Collected data entries
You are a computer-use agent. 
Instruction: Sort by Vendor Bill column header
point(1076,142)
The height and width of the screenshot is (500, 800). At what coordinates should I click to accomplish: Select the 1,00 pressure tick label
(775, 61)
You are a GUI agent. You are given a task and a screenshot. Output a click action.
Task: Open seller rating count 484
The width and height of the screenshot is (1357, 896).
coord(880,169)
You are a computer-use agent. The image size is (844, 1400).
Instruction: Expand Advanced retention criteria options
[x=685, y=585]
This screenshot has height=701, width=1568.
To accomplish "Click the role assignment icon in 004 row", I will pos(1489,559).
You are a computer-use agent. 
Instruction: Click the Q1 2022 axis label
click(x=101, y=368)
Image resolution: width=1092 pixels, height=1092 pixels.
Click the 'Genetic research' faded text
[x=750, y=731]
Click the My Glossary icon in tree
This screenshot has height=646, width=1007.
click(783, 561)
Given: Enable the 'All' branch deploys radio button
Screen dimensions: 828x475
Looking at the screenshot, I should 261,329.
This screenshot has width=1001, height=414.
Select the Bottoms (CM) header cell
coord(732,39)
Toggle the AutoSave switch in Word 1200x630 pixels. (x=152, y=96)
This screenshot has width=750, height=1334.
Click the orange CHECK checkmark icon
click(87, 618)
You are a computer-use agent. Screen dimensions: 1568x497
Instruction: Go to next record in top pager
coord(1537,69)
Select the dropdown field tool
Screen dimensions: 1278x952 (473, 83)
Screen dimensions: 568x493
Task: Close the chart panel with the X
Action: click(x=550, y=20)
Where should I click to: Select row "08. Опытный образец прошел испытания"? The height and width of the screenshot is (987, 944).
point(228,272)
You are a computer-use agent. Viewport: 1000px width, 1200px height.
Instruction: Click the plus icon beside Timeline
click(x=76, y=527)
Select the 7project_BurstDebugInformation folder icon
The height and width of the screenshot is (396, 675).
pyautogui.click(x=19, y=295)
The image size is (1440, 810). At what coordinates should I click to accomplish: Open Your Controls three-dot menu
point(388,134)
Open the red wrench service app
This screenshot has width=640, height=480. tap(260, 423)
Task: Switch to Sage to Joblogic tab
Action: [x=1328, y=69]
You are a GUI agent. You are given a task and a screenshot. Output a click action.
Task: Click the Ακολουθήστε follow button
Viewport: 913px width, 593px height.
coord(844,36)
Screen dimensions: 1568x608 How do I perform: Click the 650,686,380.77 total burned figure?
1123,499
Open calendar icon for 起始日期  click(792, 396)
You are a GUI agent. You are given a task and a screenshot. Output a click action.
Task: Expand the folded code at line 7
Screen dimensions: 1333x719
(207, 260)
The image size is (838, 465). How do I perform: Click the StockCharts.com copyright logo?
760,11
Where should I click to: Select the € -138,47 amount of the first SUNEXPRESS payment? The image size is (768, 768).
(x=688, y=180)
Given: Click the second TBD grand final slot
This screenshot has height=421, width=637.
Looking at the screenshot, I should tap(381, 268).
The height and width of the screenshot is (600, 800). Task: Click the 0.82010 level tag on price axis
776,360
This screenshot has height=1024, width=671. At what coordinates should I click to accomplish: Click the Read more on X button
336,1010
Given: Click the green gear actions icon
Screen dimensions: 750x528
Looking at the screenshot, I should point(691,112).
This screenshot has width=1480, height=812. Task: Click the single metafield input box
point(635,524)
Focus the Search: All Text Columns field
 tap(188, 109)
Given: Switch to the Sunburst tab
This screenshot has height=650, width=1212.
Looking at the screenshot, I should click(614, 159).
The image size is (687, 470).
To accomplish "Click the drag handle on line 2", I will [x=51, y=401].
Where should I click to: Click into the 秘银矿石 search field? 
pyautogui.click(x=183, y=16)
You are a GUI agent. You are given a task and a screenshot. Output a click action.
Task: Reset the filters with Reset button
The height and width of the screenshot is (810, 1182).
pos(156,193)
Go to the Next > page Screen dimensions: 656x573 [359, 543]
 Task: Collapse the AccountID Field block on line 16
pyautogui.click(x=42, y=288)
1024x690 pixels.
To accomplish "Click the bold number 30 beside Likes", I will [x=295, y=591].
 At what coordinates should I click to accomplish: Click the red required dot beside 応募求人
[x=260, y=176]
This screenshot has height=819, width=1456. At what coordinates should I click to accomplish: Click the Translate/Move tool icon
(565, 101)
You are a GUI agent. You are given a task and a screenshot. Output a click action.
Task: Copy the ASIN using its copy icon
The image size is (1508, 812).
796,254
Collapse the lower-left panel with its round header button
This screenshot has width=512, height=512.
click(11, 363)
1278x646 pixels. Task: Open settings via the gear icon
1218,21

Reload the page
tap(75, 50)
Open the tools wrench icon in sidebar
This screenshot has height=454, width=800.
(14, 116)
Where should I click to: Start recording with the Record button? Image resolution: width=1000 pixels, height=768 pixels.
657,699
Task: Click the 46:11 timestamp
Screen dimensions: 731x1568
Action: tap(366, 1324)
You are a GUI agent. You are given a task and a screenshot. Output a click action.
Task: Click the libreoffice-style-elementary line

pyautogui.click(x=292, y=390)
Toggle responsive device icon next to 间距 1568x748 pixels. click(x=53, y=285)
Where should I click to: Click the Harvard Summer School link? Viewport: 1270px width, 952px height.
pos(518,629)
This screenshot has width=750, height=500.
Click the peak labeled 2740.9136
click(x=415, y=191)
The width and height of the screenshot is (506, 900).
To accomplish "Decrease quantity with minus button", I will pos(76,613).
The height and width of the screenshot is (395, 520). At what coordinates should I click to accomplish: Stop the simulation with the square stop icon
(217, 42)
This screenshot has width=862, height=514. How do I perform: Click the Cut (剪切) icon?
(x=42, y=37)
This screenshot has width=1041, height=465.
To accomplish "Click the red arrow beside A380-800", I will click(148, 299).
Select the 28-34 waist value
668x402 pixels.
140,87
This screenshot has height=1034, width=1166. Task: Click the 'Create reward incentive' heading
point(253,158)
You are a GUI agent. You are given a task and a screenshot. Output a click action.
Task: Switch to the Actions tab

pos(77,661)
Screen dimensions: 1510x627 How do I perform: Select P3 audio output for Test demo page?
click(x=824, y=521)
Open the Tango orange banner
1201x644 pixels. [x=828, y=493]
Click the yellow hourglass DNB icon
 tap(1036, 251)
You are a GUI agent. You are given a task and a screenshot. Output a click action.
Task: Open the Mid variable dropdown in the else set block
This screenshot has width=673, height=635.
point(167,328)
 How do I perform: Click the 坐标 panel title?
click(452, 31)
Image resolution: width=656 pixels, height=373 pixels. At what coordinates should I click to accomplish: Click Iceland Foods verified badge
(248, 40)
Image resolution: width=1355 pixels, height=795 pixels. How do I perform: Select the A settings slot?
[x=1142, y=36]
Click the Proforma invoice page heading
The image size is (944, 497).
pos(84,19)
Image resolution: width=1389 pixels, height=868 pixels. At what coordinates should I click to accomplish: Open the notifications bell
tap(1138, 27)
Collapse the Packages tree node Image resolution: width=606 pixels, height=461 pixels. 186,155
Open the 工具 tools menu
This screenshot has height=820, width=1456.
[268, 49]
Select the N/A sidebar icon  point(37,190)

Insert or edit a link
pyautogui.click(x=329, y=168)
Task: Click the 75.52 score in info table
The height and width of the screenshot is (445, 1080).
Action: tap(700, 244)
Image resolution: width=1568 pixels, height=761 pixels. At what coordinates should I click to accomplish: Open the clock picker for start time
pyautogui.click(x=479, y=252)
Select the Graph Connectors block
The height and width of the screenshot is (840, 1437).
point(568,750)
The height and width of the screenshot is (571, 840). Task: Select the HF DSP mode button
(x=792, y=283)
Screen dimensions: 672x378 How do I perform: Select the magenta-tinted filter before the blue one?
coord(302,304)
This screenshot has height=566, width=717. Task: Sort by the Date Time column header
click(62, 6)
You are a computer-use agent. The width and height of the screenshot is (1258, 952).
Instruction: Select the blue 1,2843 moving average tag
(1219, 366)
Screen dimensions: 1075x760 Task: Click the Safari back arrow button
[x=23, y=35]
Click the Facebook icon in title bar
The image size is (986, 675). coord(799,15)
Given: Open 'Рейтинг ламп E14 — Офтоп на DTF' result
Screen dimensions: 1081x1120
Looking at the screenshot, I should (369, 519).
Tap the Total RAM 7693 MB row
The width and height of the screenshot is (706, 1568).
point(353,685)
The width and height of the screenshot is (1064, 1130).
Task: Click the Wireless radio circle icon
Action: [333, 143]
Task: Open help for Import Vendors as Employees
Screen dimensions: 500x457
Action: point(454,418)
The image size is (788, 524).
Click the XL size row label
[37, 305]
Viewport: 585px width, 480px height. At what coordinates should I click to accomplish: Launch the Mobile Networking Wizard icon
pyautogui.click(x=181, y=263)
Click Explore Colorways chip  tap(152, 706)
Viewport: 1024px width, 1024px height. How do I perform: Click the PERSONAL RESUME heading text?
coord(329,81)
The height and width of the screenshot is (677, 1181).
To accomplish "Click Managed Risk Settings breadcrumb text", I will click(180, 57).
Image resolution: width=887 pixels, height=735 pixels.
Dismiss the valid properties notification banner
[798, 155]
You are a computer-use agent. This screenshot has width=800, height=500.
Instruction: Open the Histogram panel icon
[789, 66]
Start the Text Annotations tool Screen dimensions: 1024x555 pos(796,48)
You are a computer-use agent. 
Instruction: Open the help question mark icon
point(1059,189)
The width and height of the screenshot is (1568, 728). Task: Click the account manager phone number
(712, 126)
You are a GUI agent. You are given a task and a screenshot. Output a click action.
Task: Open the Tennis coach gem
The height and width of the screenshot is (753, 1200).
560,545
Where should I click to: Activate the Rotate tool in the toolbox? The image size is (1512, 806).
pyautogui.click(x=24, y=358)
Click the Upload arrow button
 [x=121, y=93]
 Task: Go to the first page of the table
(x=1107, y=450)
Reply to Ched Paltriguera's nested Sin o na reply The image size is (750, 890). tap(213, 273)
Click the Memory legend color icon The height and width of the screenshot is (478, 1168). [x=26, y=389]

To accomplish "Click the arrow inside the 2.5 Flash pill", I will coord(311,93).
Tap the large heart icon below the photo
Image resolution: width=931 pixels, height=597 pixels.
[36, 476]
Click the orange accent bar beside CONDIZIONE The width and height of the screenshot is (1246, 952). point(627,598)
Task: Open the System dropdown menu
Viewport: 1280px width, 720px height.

Requirement:
Only the number is wanted: count the lines of the records that hold the word "Toggle".

Answer to the exercise:
2